Condition category
Injury, Occupational Diseases, Poisoning
Date applied
30/05/2018
Date assigned
04/06/2018
Last edited
04/06/2018
Prospective/Retrospective
Prospectively registered
Overall trial status
Ongoing
Recruitment status
Not yet recruiting

Plain English Summary

Background and study aims
Hormones, such as dehydroepiandrosterone (DHEA), play an important role in the body helping to maintain muscle mass and the immune system. The immune system helps the body recover from injury and fight off infection. Immediately after an injury DHEA levels have been shown to drop quickly and if DHEA levels are already low, as seen in older people, this puts them at increased risk of infection and reduces their chance of a full recovery. Research has shown in both young and old men and women that DHEA levels are below normal levels for as long as 3 months after injury. As a result, giving trauma patients DHEA to boost DHEA levels in the blood could improve the immune response and speed up recovery. The aim of this study is to work out what dose of DHEA (50, 100 or 200mg per day) will increase patient’s DHEA levels to those seen in a healthy young adult males. The study will also work out what is the best method of delivering the DHEA into the body, either by an oral tablet that is swallowed or a tablet that is placed under the tongue and dissolves.

Who can participate?
Male and female trauma patients aged 16 – 50, and female hip fracture patients aged 50 or older admitted to University Hospital Birmingham

What does the study involve?
A blood sample is taken within 24 hours of the injury if the patients are admitted within this time frame. This sample is used to assess the acute response of DHEA and immune markers to injury. Participants are randomly allocated to receive doses of DHEA via either oral tablets or sublingual tablets for the 3-day treatment period. The dose is increased if the treatment is seen to be ineffective, i.e. it does not restore serum DHEA to at least 15 nmol/L. Once a sufficient dose to restore DHEA levels has been established the dose is still increased to investigate if higher doses are optimal for enhancing the immune response. Research has demonstrated that complications such as infection commonly occur 1-2 weeks post trauma. Due to these findings, supplementation begins on day 8; DHEA is administered once daily for three days at 08:00. On day 7 after injury ten blood samples are taken at regular intervals across the day. On day 8 these samples are repeated after the first dose of DHEA has been administered. On day 9, 10 and 11 blood samples are taken once daily to assess DHEA levels, immune function and systemic inflammation. Urine samples are collected 24 hours a day from day 7 to day 11 to assess DHEA and other hormones in urine. Follow up is completed on day 12 as this covers a period of 48 hours after the last dose.

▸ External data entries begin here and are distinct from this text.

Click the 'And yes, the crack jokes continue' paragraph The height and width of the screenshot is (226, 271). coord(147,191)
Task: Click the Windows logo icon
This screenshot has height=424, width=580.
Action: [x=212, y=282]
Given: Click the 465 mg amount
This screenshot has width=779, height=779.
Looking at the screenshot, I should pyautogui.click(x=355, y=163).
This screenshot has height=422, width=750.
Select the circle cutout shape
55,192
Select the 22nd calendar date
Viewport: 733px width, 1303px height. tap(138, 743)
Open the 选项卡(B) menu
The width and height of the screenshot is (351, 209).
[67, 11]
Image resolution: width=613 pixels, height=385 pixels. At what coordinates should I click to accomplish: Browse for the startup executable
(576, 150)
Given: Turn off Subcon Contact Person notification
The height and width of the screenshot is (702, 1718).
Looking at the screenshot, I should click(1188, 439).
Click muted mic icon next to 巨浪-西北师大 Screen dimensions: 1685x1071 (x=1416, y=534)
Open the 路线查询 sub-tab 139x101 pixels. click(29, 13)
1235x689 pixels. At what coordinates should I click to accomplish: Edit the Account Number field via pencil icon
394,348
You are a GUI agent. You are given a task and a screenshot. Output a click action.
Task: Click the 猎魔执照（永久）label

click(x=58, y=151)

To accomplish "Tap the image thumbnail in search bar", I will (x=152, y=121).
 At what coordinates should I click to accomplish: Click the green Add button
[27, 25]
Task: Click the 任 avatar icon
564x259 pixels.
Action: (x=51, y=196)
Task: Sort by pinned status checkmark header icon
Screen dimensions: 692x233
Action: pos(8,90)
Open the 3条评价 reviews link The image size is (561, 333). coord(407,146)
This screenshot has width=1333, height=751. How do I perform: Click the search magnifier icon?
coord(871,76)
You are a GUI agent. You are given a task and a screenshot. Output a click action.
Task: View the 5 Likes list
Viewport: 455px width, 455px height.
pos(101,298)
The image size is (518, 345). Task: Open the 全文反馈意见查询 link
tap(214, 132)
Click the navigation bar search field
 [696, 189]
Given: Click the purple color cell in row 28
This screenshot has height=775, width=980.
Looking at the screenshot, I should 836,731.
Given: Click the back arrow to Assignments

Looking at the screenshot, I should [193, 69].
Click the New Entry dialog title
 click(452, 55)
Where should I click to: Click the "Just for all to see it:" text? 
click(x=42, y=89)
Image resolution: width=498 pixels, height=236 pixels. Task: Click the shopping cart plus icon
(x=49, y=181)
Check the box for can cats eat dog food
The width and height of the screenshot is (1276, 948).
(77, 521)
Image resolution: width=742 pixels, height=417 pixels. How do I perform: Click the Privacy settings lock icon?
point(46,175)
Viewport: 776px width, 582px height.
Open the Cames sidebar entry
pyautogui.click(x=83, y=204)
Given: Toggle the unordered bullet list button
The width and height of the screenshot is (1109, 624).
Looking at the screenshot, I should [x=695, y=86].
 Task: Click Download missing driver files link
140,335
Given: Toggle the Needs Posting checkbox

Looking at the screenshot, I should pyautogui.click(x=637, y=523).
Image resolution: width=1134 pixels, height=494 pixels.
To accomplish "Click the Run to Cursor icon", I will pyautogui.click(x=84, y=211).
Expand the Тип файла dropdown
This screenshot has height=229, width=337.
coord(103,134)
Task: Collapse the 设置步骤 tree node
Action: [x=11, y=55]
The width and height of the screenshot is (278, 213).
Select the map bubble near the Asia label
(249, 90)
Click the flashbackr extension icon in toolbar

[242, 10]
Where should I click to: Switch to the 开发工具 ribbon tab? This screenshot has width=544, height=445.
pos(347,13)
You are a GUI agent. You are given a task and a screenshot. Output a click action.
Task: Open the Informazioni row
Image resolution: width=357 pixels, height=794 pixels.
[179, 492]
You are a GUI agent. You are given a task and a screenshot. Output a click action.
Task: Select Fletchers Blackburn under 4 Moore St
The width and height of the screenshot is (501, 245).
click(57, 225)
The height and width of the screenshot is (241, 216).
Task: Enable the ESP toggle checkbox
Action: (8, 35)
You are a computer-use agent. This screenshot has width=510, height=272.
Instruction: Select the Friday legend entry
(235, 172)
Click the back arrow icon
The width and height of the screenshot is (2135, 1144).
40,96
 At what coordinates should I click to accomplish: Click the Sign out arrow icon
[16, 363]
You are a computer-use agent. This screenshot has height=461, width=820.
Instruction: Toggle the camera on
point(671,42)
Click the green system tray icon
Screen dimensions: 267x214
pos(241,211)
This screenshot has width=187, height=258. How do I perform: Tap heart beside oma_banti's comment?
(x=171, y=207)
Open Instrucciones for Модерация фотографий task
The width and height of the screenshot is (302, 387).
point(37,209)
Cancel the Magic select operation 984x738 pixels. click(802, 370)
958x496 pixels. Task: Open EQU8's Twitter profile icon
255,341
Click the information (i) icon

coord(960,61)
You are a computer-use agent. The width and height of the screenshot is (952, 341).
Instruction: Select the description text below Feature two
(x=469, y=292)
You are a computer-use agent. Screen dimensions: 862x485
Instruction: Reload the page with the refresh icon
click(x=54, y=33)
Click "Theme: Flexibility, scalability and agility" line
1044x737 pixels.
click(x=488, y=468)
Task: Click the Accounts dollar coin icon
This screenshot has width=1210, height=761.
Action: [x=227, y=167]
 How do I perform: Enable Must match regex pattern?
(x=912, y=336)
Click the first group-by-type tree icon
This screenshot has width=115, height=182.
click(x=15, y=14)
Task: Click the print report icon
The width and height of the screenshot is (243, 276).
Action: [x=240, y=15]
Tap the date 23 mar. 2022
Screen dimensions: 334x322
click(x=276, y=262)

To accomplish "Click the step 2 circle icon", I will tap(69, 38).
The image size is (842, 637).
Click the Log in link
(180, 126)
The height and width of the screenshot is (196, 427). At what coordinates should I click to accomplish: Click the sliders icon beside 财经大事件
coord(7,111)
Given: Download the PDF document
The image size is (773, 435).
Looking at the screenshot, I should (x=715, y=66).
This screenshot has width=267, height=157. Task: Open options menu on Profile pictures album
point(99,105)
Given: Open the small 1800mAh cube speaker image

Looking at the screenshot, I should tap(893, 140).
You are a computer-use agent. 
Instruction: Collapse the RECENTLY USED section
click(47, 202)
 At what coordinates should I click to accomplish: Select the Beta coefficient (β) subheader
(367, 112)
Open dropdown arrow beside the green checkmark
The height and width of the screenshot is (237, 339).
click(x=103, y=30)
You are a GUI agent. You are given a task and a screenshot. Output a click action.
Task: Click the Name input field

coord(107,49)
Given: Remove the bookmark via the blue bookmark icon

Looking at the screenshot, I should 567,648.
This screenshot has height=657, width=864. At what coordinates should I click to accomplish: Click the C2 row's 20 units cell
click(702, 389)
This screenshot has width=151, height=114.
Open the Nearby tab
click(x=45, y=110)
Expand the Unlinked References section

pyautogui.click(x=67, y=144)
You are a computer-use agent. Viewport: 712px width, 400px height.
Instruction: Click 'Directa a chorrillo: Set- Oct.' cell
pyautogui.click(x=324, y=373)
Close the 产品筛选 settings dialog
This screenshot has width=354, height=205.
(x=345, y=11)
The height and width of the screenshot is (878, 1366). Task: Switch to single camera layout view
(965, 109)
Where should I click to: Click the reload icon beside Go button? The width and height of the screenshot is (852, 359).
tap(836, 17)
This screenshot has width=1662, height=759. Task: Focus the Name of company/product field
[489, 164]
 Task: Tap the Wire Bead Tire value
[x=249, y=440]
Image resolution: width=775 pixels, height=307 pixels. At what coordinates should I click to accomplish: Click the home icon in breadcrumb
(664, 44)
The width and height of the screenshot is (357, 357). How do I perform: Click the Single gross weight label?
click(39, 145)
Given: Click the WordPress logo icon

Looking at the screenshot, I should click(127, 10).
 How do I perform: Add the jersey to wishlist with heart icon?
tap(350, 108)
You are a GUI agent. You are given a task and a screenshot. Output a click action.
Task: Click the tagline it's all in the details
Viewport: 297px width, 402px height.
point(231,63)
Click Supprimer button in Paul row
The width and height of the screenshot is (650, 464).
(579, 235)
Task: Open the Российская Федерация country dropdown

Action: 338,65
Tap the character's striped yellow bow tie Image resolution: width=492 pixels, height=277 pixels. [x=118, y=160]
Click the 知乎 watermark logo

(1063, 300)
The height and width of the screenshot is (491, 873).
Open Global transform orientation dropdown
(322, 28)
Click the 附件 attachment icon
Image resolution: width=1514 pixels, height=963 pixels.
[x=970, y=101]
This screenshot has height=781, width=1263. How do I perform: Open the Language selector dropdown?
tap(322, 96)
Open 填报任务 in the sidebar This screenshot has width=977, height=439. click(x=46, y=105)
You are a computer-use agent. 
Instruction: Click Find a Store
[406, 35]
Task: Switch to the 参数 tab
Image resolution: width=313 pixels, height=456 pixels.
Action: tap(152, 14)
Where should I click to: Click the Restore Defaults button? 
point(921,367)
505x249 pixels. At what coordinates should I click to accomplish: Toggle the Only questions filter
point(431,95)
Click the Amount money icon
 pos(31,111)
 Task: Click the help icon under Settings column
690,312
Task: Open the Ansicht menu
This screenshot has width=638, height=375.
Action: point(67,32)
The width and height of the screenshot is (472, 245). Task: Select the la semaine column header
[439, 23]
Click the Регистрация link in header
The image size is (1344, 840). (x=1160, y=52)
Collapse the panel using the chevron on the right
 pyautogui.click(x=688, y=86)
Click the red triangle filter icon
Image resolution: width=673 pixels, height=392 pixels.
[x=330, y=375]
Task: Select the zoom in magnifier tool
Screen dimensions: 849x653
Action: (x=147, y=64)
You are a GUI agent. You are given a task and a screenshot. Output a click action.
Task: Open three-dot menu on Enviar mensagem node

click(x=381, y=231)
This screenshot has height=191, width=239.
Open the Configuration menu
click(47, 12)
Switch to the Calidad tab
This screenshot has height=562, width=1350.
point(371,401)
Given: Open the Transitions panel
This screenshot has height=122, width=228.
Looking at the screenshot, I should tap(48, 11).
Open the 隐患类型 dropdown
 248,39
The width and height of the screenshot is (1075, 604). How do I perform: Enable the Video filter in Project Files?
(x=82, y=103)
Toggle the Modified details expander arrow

What are the possible benefits and risks of participating?
The benefits for participants are small, there will be increased monitoring of their progress throughout the study period. It is unknown how beneficial DHEA supplementation is in trauma patients, but it is unlikely that three doses of DHEA will have any enhanced effect on rate and/or degree of recovery. The main benefit of participating in this study is that this work will help to develop future studies exploring the effects of DHEA supplementation on healing, recovery and rehabilitation in severely injured patients. There is a minimal risk of side effects associated with the doses of DHEA and length of treatment in this study. A few studies have reported rare side effects associated with DHEA including: acne, mood swings, altered liver function, and in extremely rare occasions increased facial hair growth in women. However, these side effects are all related to long-term use of DHEA and it is extremely unlikely the participants will experience any of these side effects after 3 days of treatment. The risks associated with participation in the study are minimal. Blood samples and urine collection are a routine part of hospital medical care. The drawing of a blood sample, where possible, will be taken as an additional sample in routine blood sampling for clinical necessity. It is likely that some study sampling will be performed when there is no clinical need. A mid-line or cannulation will be used in all patients who do not have an A-line in situ to reduce discomfort of multiple samples on day 7 and 8. Nevertheless, the sample will be drawn by medical personnel well trained in this procedure and care will be taken to ensure that any discomfort is kept to a minimum.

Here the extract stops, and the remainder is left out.